From c6ec6d8239f2364c5103b8acdc005050279a6a1b Mon Sep 17 00:00:00 2001
From: Triang3l <triang3l@yandex.ru>
Date: Mon, 20 Jun 2022 22:24:07 +0300
Subject: [PATCH] [Vulkan] Use UDiv/UMod by constant tile size + minor transfer
 cleanup

Drivers compile that to a multiplication and a shift anyway.
---
 .../gpu/vulkan/vulkan_render_target_cache.cc  | 127 ++++++------------
 1 file changed, 41 insertions(+), 86 deletions(-)

diff --git a/src/xenia/gpu/vulkan/vulkan_render_target_cache.cc b/src/xenia/gpu/vulkan/vulkan_render_target_cache.cc
index d979c5748..bf2ed52b7 100644
--- a/src/xenia/gpu/vulkan/vulkan_render_target_cache.cc
+++ b/src/xenia/gpu/vulkan/vulkan_render_target_cache.cc
@@ -1606,7 +1606,7 @@ VkShaderModule VulkanRenderTargetCache::GetTransferShader(
     id_vector_temp.push_back(builder.makeRuntimeArray(type_uint));
     // Storage buffers have std430 packing, no padding to 4-component vectors.
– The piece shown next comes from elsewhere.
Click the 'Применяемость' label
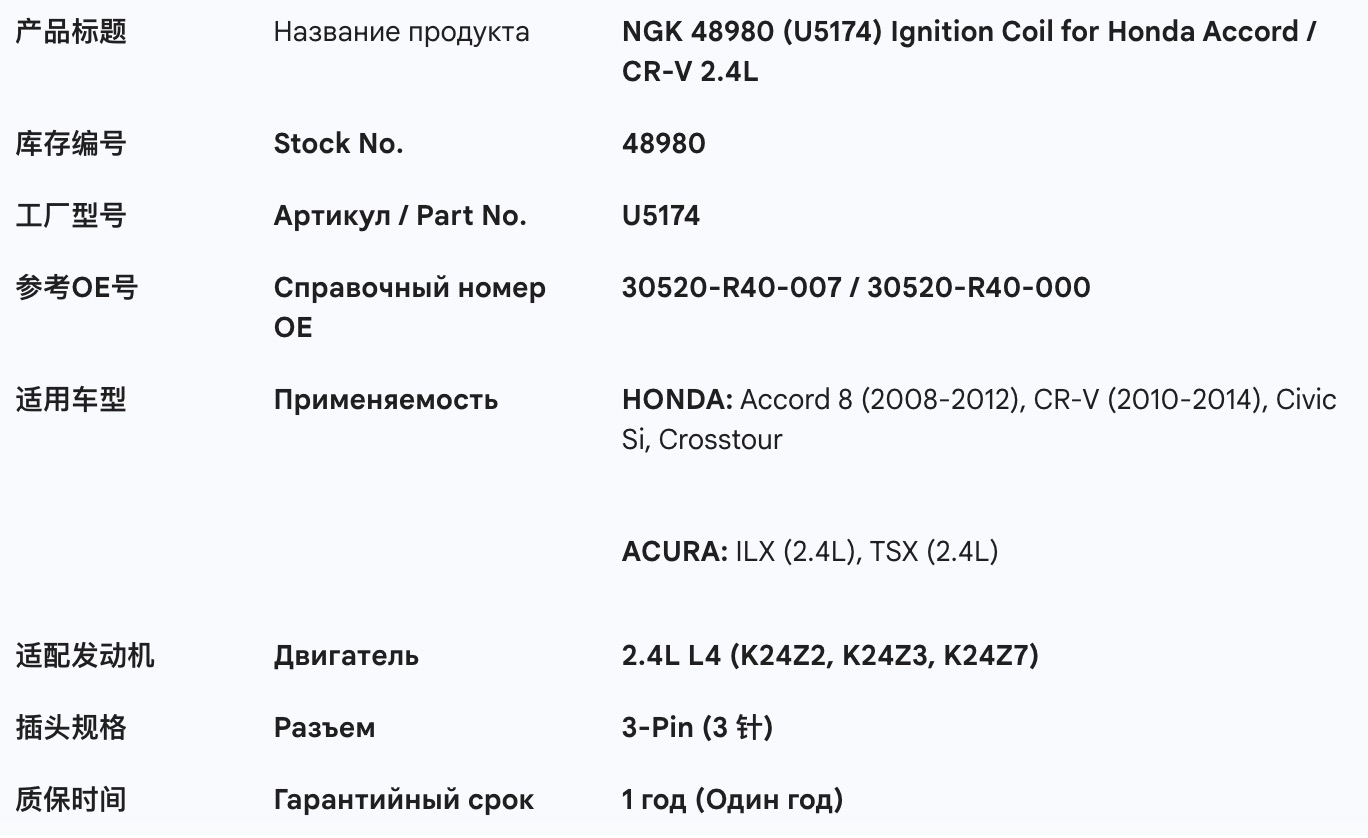tap(385, 400)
     builder.addDecoration(id_vector_temp.back(), spv::DecorationArrayStride,
-                          sizeof(float));
+                          sizeof(uint32_t));
     spv::Id type_host_depth_source_buffer =
         builder.makeStructType(id_vector_temp, "XeTransferHostDepthBuffer");
     builder.addMemberName(type_host_depth_source_buffer, 0, "host_depth");
@@ -1754,12 +1754,19 @@ VkShaderModule VulkanRenderTargetCache::GetTransferShader(
   // Working with unsigned numbers for simplicity now, bitcasting to signed will
   // be done at texture fetch.
 
-  uint32_t tile_width_samples_scaled =
+  uint32_t tile_width_samples =
       xenos::kEdramTileWidthSamples * draw_resolution_scale_x();
-  uint32_t tile_height_samples_scaled =
+  uint32_t tile_height_samples =
       xenos::kEdramTileHeightSamples * draw_resolution_scale_y();
 
-  // Convert the fragment coordinates to uint2.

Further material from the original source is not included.